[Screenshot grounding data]

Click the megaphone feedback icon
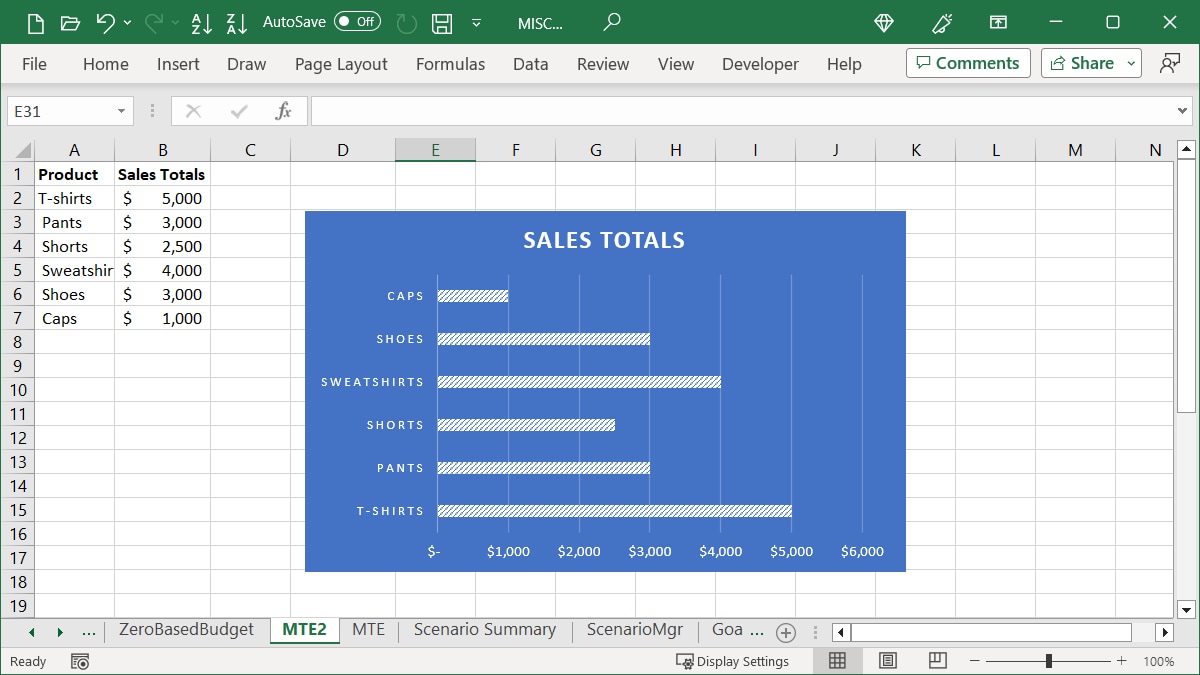1200x675 pixels. (x=941, y=22)
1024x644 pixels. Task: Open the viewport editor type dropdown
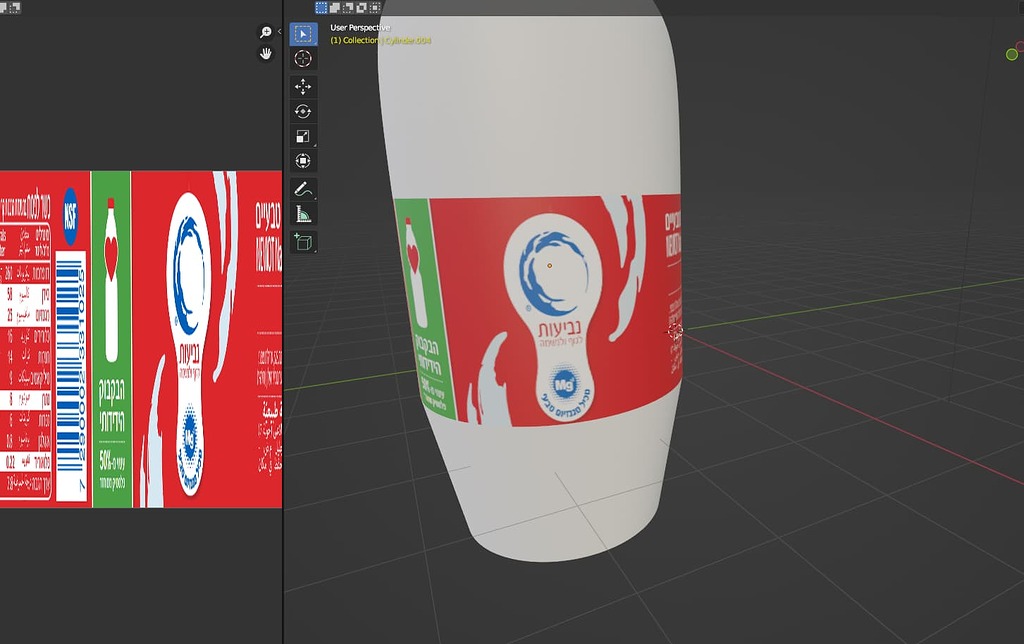coord(297,8)
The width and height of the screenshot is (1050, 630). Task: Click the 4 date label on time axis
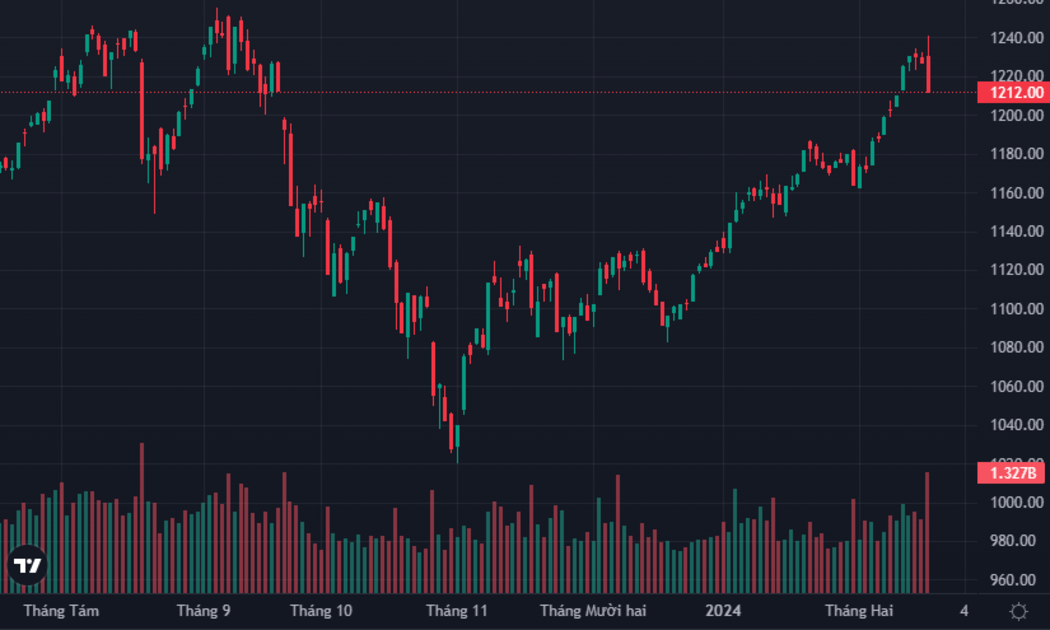point(964,611)

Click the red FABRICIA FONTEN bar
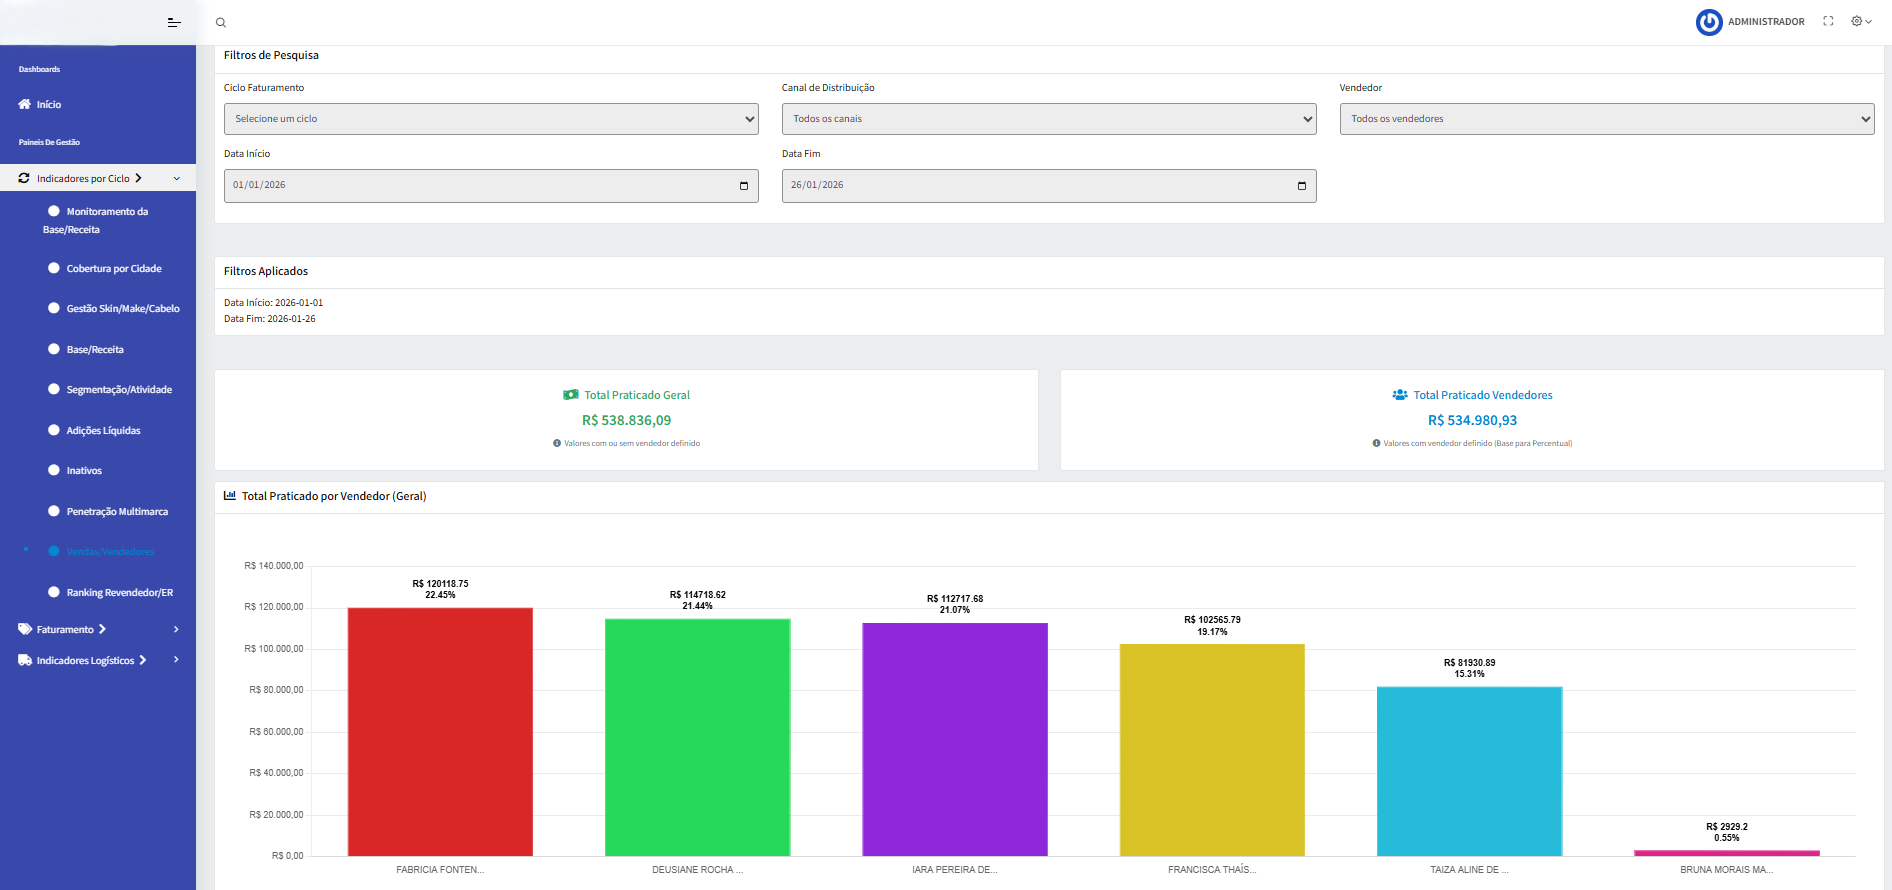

[YOUR ASSIGNMENT]
Your reply should hold only the records, duplicated exactly, without any image.

[ANSWER TO THIS EXERCISE]
Click the megaphone feedback icon
1200x675 pixels. (x=941, y=22)
1024x644 pixels. Task: Open the viewport editor type dropdown
coord(297,8)
The width and height of the screenshot is (1050, 630). Task: Click the 4 date label on time axis
point(964,611)

Click the red FABRICIA FONTEN bar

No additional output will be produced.